Development of ultrasensitive micro- and nano-electromechanical systems (MEMS/NEMS) has resulted in ultra-high detection sensitivity, offering sub nanometer scale displacement detection, zeptogram level mass sensing, single bio-molecular sensing, and atomic resolution imaging. Micro and nanocantilevers, as MEMS/NEMS transducers, have been used extensively for these sensing applications. Optical transduction of cantilever motion is almost exclusively used to achieve high deflection sensitivity (in the femtometer range), but it suffers from high power requirement, challenges with miniaturization and array based operation. Femtometer scale displacement detection using nanocantilevers operating at several hundred MHz has been demonstrated, but is limited by its challenging fabrication and integration schemes, coupled with complicacies of impedance matching for high frequency signal transmission. Silicon (Si) based piezoresistive microcantilevers have been developed which are easily integrated for array based operation, but have low sensitivity offering displacement resolution in the range of nanometers.
Instead of a simple piezoresistor, embedding a transistor at the base of the microcantilever (henceforth to be called a “piezotransistive” microcantilever) to transduce its deflection is an attractive way to dramatically improve its sensitivity by orders of magnitude, since the gate can be utilized to control the charge carrier density and the mobility of the carriers in the channel.
Recently, metal oxide semiconductor field effect transistor (MOSFET) integrated Si cantilevers have been proposed with the goal of achieving very high deflection sensitivity while avoiding the challenges associated with the aforementioned techniques.
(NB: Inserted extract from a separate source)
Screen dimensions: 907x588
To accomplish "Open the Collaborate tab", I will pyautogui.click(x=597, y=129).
Although these microcantilevers showed high sensitivity in the nm range for step deflections, since its high sensitivity supposedly originated from trapping effects in the MOSFET, it is difficult to reproduce these sensors, or operate them at high frequencies. Indeed, Si based piezotransistive microcantilevers are theoretically incapable of exhibiting direct sensitivity enhancement through gate control, since the piezoresistive effects in Si originate from the variation in carrier mobility due to strain related splitting of the conduction band minima energy levels. On the other hand, piezotransistive cantilevers made of piezoelectric materials can directly utilize the charge density variation caused by the deflection induced strain to exhibit high sensitivity with very high repeatability.
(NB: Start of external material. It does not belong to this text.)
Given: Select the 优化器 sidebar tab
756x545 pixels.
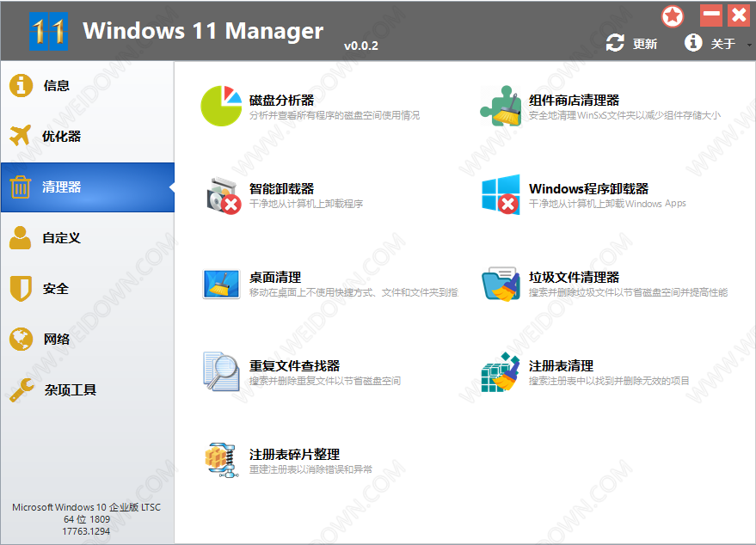Looking at the screenshot, I should point(61,137).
Due to strong piezoelectric properties of AlN and GaN, AlGaN/GaN heterojunction, provides a unique avenue to translate the static piezoelectric charge generated at the interface due to applied strain into a change in resistance of the two dimensional electron gas (2DEG) formed at the interface, since the generated piezoelectric charge can proportionately modulate the density of the 2DEG. In addition to changing the carrier density, the applied strain can also change the carrier mobility by changing their effective mass. The utility of AlGaN/GaN heterojunction based piezoresistor (for step bending and dynamic deflection measurements) and piezotransistor (for static deflection measurements) has been demonstrated, however, the effect of gate in enhancing displacement sensitivity down to femtometer range in high frequency dynamic deflection mode, with subsequent applications in unique analyte detection, has never been realized.